_Activity_
What number of lines in the entries hold the string "link"? Answer with it alone.

***** Extracted material *****

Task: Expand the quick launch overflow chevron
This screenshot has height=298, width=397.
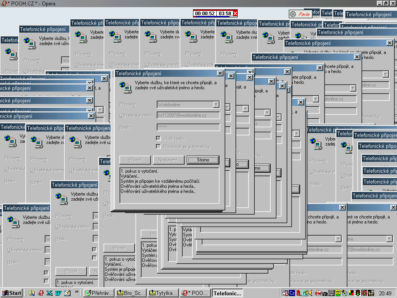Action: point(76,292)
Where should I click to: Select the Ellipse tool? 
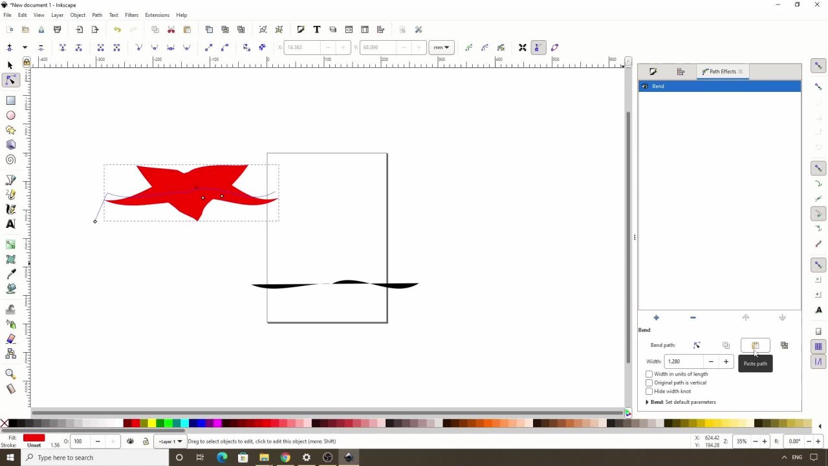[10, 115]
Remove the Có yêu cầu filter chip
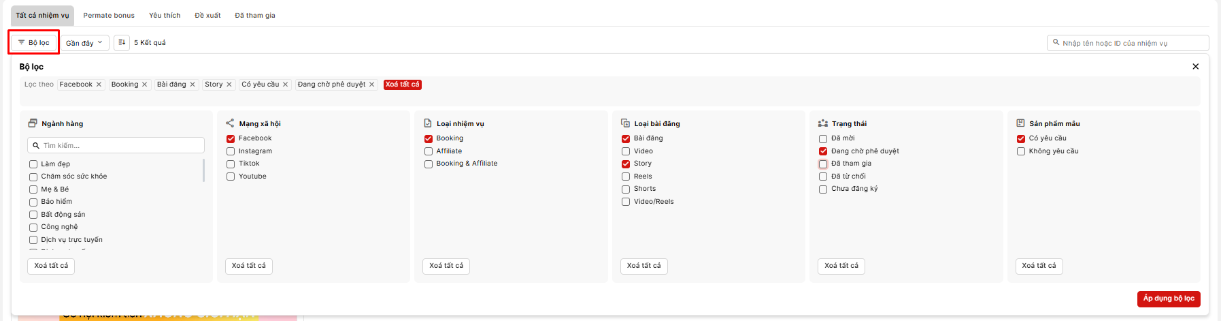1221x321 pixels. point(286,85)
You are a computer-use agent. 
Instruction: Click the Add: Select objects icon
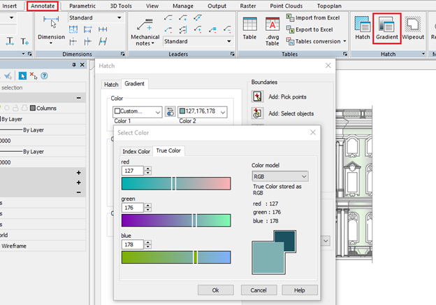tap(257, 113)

*****
***** Extracted material *****

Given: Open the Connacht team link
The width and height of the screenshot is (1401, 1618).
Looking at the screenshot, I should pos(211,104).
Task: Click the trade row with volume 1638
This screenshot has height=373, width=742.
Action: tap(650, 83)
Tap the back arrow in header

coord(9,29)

*****
***** Extracted material *****

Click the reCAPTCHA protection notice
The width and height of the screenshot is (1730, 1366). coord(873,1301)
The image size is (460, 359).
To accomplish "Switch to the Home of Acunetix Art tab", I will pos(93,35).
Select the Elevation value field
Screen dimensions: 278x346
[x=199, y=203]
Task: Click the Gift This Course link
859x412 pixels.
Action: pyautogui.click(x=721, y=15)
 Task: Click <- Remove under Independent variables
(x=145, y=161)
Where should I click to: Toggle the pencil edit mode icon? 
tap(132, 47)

*****

_Response to this task_
2